2019年のGDP成長率は7.0%、前年に続いて高成長

(ベトナム)

ハノイ発

2020年01月14日

ベトナム統計総局は12月27日、2019年の実質GDP成長率(推計値)を前年比7.0%と発表した。政府の目標値6.6~6.8%を上回り、前年に続いて7%台の高成長を維持した(図参照)。

図 実質GDP成長率の推移

四半期別の成長率は、第1四半期6.8%、第2四半期6.7%、第3四半期7.5%、第4四半期(推計値)7.0%だった。産業別では、農林水産業が2.0%(前年比1.8ポイント減)、鉱工業・建設業が前年と同じ8.9%、サービス業が7.3%(0.3ポイント増)となった(表参照)。

表 実質GDP成長率と消費者物価指数(CPI)

農林水産業は、干ばつや異常気象、ASF(アフリカ豚コレラ)感染拡大などによる損害が影響した。鉱工業・建設業の中では、製造業が11.3%で成長を牽引したが、2017年(14.5%)と2018年(13.0%)と比べると成長率は鈍化した。

2020年のGDP成長率の目標は6.8%に定められているが(2019年12月9日記事参照)、統計総局のグエン・ビック・ラム局長は「経済成長の大きな役割を担う製造業が直近3年間で最も低い成長率となり、2019年第4四半期に特に落ち込んだ」と述べ、2020年以降も同じ傾向が続くのではないか、と懸念する。

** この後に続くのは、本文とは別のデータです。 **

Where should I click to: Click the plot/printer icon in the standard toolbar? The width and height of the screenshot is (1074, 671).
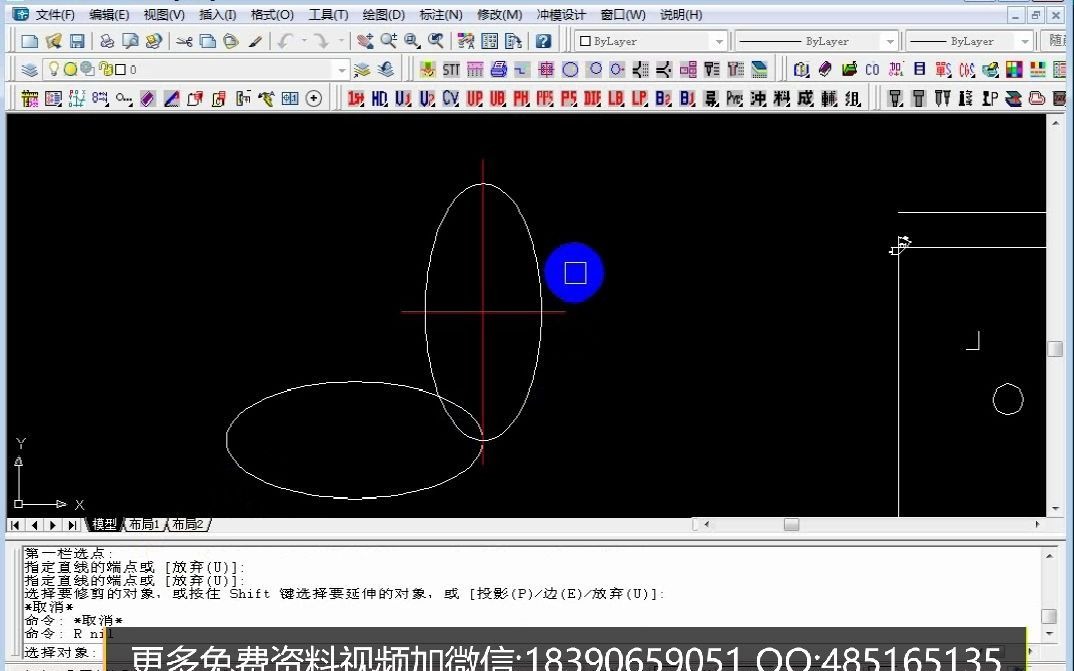tap(106, 41)
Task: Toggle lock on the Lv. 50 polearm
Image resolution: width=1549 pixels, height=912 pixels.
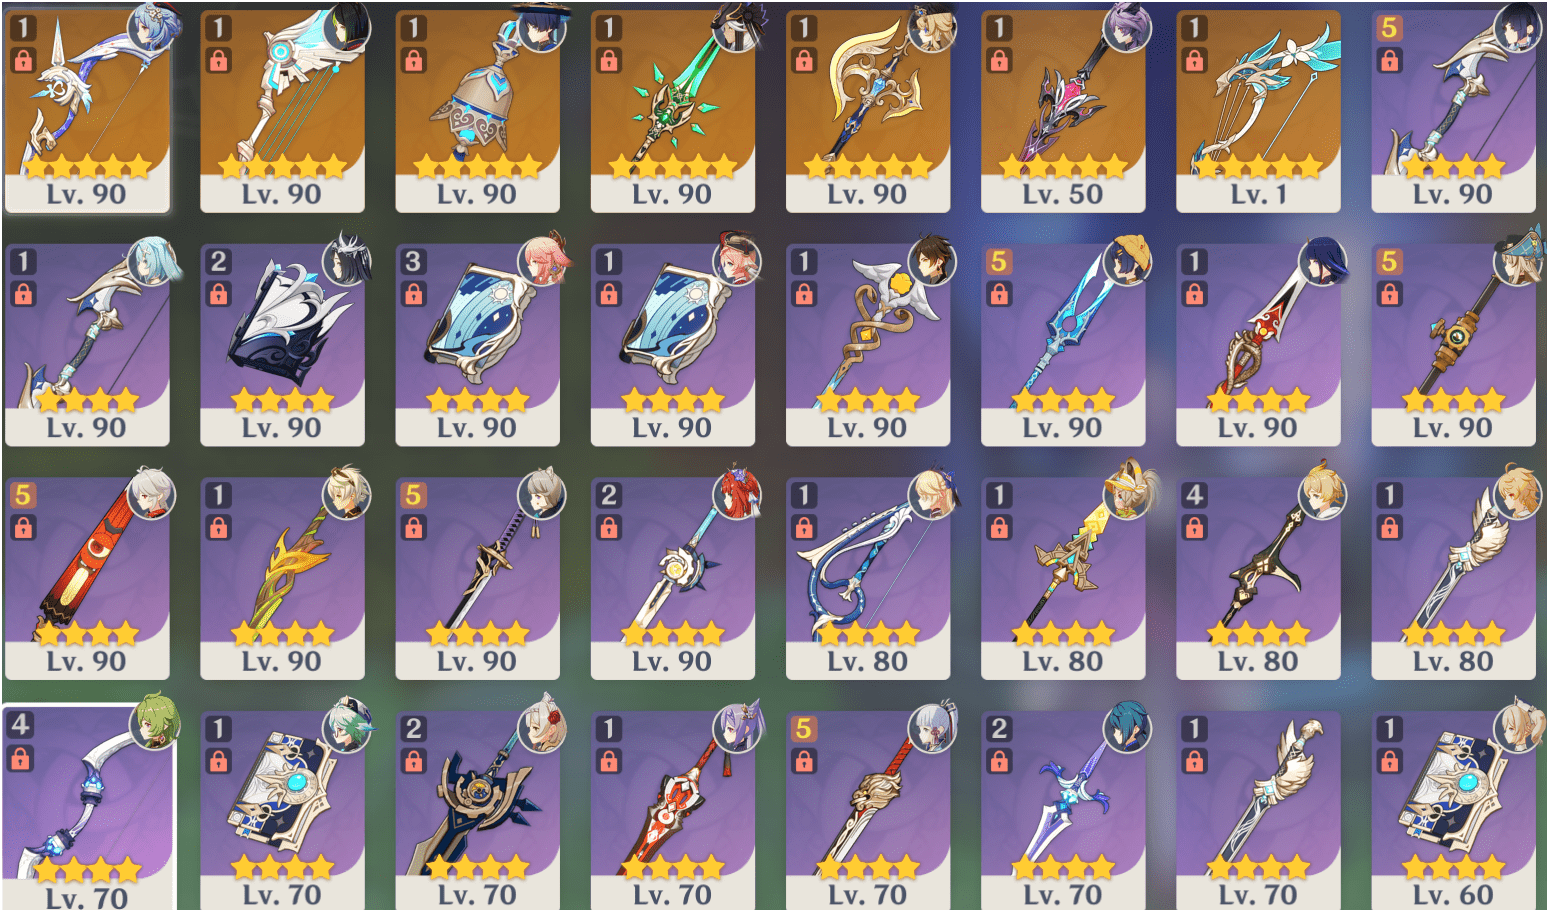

消費者物価指数(CPI)上昇率の2019年(推計値)は前年比2.8%で、直近の3年間で最も低く、政府の目標値4%以下に収まった。一方、今後の見通しについて、統計総局の担当者は「2020年の目標値は4%未満に定められているが、豚肉価格を含め、テト(旧正月)前の食品全体の価格上昇や賃金上昇、医療費、教育費の引き上げ状況によっては、目標値を超過してしまう可能性がある」と指摘した。